Il est minuit vingt-et-une et comme je veux noter le jour passé (ou traversé), j’entends derrière la cloison les sanglots de la voisine, du voisin ; comment reconnaître un sanglot d’un autre.

Duras dit quelque part qu’il n’y a rien de plus bouleversant : entendre quelqu’un pleurer sans savoir la cause ; et rester de l’autre côté de cette paroi ; solitude terrifiante de l’autre éprouvée par soi : solitude de soi pour l’autre.

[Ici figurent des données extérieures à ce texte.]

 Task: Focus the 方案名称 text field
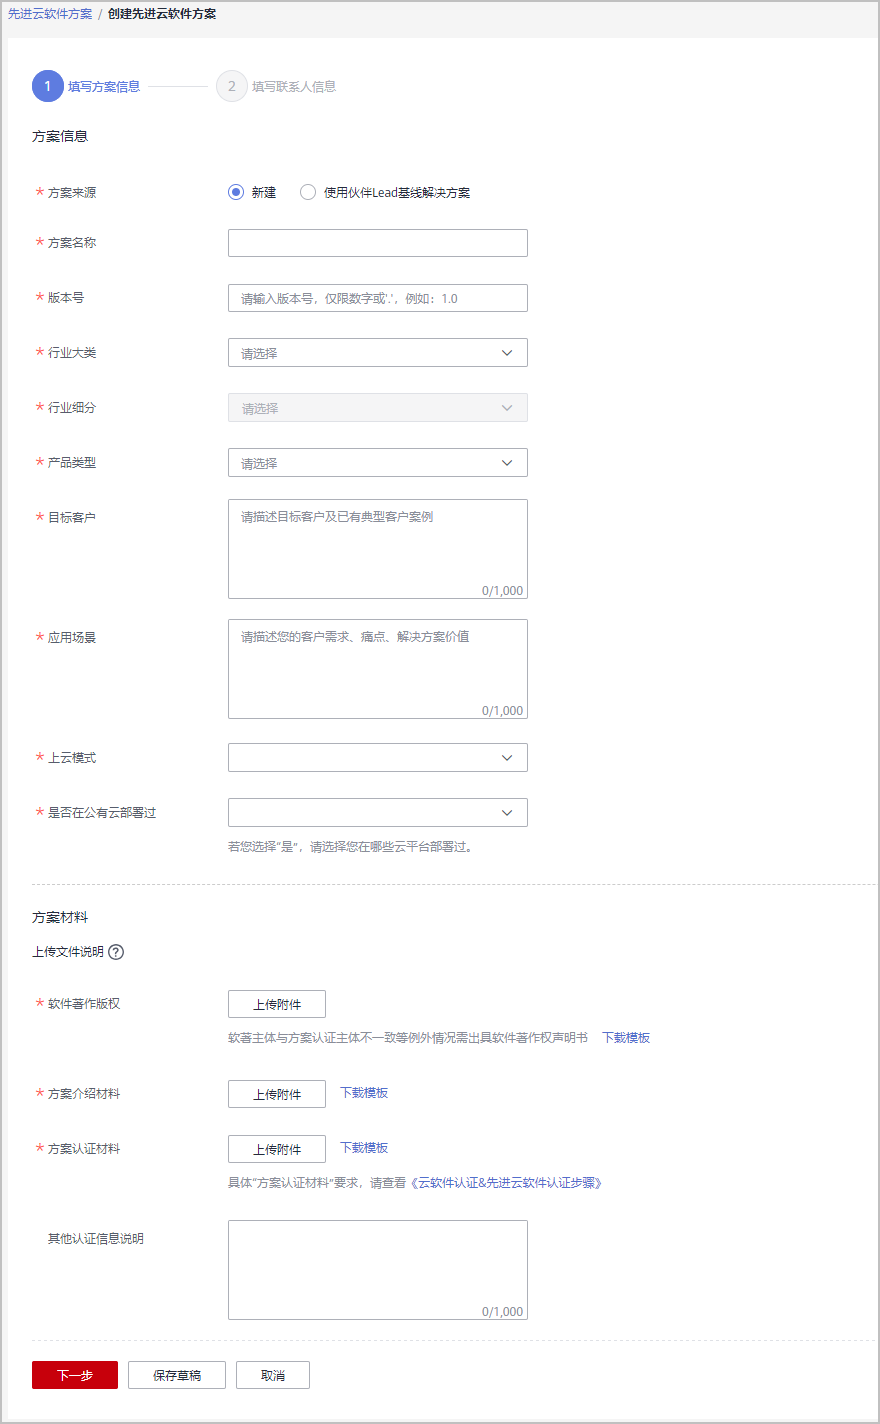coord(378,243)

De part et d’autre de la journée précisément, j’ai le sentiment que cette cloison ne m’a pas protégé mais exposé — écrire tout le jour sur quelques lignes, travailler en avançant (et impression d’avoir en une seule journée plus avancée qu’en un mois) avec la musique autour de moi ; et toujours, sentiment de culpabilité : si c’était trop fort ? Quand la musique s’arrête entre deux pistes, c’est là qu’on l’entend : et sa violence peut-être. Mais sans elle, je suis désarmé, impossible de l’éteindre, de la baisser.

Alors que je me pose le soir — silence en moi et autour, musique retombée et j’en ai le vertige — c’est le sanglot qui traverse les cloisons, qui dure. Peut-être a-t-elle pleuré tout le jour ; peut-être que ce sanglot n’est qu’un rire nerveux, plus appuyé. Peut-être que ce sanglot n’est qu’une petite crise de larmes sans conséquences, bientôt oubliée.

D’ailleurs, il cesse.

Cri de chien dans la rue.

Puis rien, vraiment.
Que le bruit de l’ordinateur qui souffle.

Alors je reste là, enveloppé dans ce silence plus que de raison, et je me sens "fouetter à travers les eaux clapotantes et les boissons répandues, rouler sur l’aboi des dogues" — au loin ; au près ; rien ne vient, aucun son — la journée échouée sur moi comme une vague gigantesque à dix mètres de la rive, lourde de larmes, de promesses, de menaces et qui finit par se rompre pour se casser en filet d’eau sans écume, transparente, noyée dans son immobilité.

Derrière la porte, non : plus rien.

Dans la rue non plus — en moi, pas davantage.

Demain, le jour m’attend. Le réveil est mis : dans sept heures, je me lève — je passerai la journée sur la route ; minuit trente-huit : j’ai déjà oublié le bruit heurté de ces pleurs et j’en reste inconsolable.